• **INSTRUCTION 1**:
Find each line in the records that contains the string "width", and copy those lines. Case counts.

• **PASSAGE SHOWN**:
--- begin ---
And what about this whole socks and boxers on the floor spiel? According to men if they come home from a hard days work their wives shouldn’t nag them if they drop their clothes all over the floor. Of course, these are the same assholes who wish to have “stay-at-home” wives. But if she is a stay-at-home wife then her HOME is her JOB. So for some guy to come in and just drop his crap all over the place it’s like undoing her day of work. It’s like CHRIS ROCK said in the movie “Down to Earth”.

“Bothering me on the job? Do I come to your job and bother you? Do I kick the squeegee out of your hand?”

With women it is a different story. If I do anything nice for my lesbian lovers it’s never a “she’s a woman, she’s suppose to” type of thing. There is usually some form of gratitude there and even if there isn’t (since all women are different) at least she’s lacking that whole male entitlement attitude. If I cook I do so out of love. If I just talk to you then I’m doing so out of love. Even if me and my lover have a child together (how? Pixies!) and I dote on that child and take a little attention away from her to give to that child, she will better understand that my raising our children is an act of love for her too! Men? Ask the millions of women who’s husbands abandoned them if there husbands thanked them for raising their child. Even if the father didn’t abandon them, even if there was a divorce. How many man thank the woman who is raising their children? Hell! For that matter how many married men do it?!?

I could probably go on and on about the reasons why it ROCKS to be a Lesbian Homemaker. But I do have a tendency to make insanely long post. It’s late and I want to cruise allrecipes some more before bed. Suffice it to say though it gives me much pleasure to know that I’m having my cake and eating it too. I get to be the homemaker I’ve always fantasized about, without having to suck cock to do it! Ladies and gentlemen life doesn’t get any better then this!
--- end ---
• **DATASET RECORDS**:
--- begin ---
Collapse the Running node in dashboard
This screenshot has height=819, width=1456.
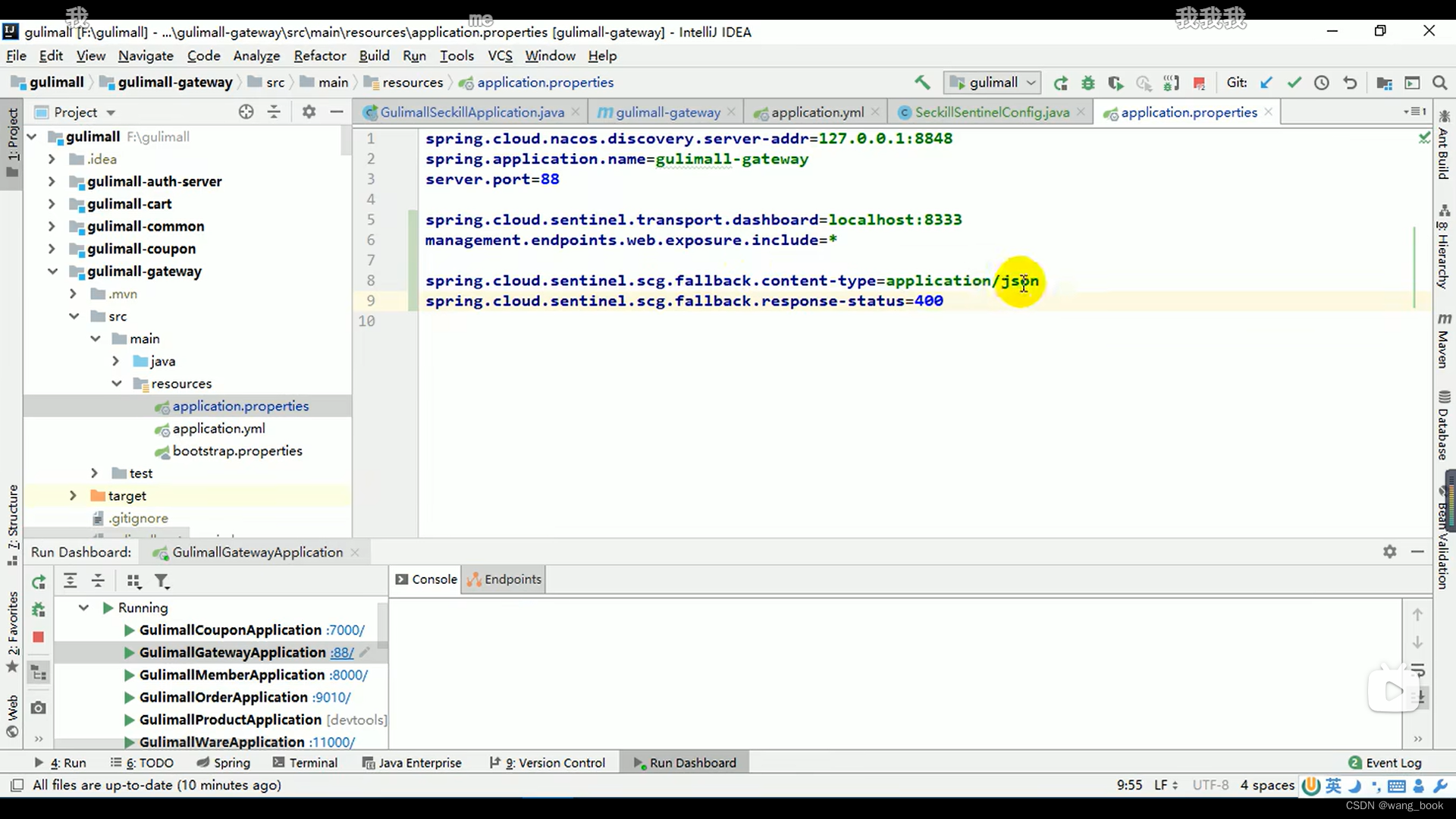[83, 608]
--- end ---
--- begin ---
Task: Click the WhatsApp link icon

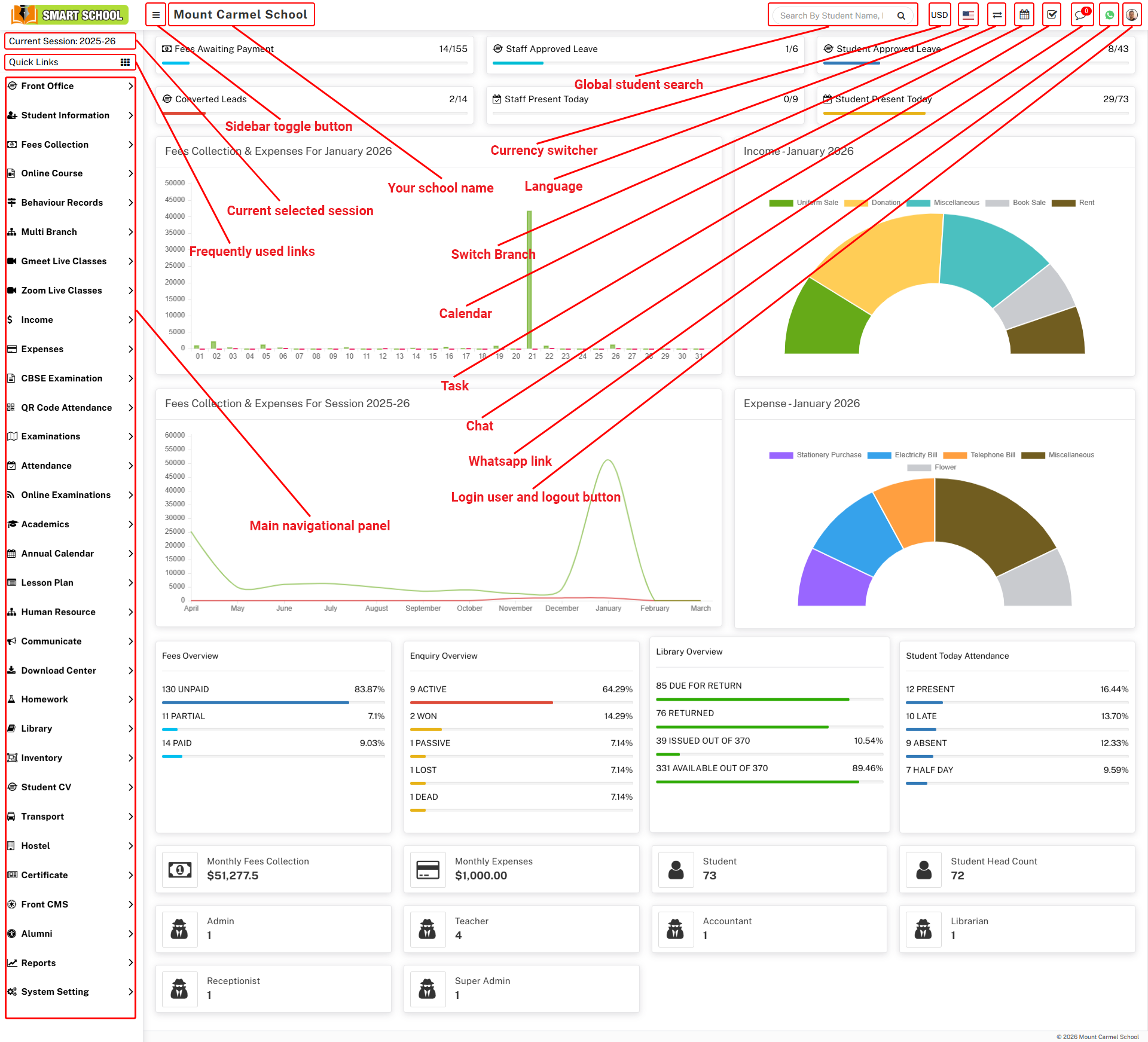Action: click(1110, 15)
--- end ---
• **INSTRUCTION 2**:
According to the post, what does the writer want to do before bed?

• **FINISHED ANSWER 1**:
This screenshot has height=819, width=1456.

• **FINISHED ANSWER 2**:
Cruise allrecipes some more.